[[ Records for this task, beginning ]]
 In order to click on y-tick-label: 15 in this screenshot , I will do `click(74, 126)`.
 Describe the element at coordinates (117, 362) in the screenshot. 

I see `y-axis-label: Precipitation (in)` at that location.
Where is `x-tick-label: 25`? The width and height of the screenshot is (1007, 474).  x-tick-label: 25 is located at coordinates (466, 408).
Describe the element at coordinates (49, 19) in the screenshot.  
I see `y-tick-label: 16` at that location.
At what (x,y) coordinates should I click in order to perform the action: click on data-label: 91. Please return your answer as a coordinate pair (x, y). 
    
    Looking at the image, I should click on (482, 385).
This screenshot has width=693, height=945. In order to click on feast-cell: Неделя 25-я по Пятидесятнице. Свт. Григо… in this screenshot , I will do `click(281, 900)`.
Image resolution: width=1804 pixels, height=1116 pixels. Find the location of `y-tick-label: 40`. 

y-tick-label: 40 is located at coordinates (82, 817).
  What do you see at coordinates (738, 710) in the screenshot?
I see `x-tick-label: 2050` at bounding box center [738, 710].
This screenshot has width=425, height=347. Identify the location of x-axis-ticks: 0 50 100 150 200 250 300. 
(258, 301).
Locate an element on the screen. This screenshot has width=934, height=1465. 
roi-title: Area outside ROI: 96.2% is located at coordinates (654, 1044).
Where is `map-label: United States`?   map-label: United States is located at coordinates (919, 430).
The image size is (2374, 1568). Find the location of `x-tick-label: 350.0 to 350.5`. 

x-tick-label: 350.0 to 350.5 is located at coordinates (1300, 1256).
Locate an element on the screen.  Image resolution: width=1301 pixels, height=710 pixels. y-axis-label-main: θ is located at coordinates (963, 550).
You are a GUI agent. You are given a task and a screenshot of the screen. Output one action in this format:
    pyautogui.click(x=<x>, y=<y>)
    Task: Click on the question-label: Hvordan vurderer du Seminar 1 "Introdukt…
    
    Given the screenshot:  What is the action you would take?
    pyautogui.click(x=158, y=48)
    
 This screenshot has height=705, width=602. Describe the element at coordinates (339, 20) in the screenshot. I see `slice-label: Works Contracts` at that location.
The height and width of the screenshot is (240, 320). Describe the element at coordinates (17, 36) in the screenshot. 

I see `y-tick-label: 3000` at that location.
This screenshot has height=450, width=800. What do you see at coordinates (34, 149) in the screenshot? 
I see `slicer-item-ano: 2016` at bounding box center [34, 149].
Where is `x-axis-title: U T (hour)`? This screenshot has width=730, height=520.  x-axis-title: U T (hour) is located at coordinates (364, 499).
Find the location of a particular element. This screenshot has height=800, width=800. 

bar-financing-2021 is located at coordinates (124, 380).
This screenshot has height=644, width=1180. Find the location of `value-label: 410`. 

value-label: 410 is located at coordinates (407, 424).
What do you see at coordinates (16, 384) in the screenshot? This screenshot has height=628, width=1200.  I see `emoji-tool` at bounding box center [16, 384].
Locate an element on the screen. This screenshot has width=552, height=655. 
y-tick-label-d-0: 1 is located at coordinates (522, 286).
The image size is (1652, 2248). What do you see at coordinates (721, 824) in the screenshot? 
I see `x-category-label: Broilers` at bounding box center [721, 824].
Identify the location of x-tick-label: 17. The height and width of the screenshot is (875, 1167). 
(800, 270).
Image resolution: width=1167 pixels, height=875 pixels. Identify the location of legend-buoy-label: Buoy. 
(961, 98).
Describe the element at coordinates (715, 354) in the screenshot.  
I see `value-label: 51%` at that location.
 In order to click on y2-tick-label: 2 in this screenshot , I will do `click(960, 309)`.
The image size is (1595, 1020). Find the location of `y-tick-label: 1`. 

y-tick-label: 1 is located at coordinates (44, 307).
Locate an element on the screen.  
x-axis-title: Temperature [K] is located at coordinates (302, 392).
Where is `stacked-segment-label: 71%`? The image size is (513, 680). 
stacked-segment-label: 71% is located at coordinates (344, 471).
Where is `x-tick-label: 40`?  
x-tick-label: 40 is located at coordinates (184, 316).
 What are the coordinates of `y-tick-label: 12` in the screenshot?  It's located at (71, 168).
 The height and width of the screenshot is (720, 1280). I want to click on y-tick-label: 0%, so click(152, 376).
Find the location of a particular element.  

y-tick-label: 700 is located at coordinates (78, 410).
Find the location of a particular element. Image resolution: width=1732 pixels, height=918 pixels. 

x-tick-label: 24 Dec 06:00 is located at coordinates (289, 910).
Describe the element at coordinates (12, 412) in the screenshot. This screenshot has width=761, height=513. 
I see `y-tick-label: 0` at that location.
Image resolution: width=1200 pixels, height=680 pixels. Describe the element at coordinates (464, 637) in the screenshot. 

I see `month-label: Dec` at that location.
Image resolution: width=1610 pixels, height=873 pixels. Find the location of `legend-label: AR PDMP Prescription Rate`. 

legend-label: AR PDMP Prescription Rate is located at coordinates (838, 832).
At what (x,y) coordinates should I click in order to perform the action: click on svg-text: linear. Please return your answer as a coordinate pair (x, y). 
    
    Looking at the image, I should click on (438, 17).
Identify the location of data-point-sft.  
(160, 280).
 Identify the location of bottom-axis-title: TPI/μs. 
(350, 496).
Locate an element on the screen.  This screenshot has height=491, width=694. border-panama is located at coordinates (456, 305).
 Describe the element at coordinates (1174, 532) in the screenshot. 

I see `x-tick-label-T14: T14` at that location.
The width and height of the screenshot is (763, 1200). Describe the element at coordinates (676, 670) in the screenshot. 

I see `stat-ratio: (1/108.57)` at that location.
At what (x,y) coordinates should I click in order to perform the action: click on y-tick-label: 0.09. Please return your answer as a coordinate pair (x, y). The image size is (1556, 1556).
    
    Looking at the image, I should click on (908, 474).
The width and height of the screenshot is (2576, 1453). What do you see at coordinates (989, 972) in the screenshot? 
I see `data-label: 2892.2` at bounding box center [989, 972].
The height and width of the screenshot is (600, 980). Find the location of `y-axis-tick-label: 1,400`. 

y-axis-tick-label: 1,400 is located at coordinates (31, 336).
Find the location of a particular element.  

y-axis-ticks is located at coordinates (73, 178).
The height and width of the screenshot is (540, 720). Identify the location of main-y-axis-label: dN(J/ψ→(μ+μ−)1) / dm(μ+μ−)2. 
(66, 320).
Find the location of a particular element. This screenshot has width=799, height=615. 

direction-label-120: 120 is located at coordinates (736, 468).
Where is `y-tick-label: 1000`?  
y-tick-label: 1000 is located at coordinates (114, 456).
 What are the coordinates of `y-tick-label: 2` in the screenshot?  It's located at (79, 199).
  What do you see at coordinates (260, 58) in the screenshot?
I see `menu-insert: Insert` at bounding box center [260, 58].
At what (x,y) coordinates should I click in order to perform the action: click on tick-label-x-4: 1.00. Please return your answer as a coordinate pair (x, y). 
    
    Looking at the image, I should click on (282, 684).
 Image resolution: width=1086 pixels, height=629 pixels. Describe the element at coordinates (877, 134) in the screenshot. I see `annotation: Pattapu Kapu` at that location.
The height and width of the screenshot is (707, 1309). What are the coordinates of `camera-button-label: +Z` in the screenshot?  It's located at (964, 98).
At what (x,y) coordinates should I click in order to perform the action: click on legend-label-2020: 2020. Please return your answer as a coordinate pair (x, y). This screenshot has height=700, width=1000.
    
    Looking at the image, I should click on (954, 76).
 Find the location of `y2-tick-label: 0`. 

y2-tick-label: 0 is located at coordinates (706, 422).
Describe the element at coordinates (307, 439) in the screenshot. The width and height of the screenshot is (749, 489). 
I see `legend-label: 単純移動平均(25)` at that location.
[[ Records for this task, end ]]
(Work to be completed)
Repeat the data above from its first line through the line containing "coordinates (466, 408).", inclusive, replacing "Describe" with "Identify" and leaving everything else unchanged.

(Output below)
 In order to click on y-tick-label: 15 in this screenshot , I will do `click(74, 126)`.
 Identify the element at coordinates (117, 362) in the screenshot. 

I see `y-axis-label: Precipitation (in)` at that location.
Where is `x-tick-label: 25`? The width and height of the screenshot is (1007, 474).  x-tick-label: 25 is located at coordinates (466, 408).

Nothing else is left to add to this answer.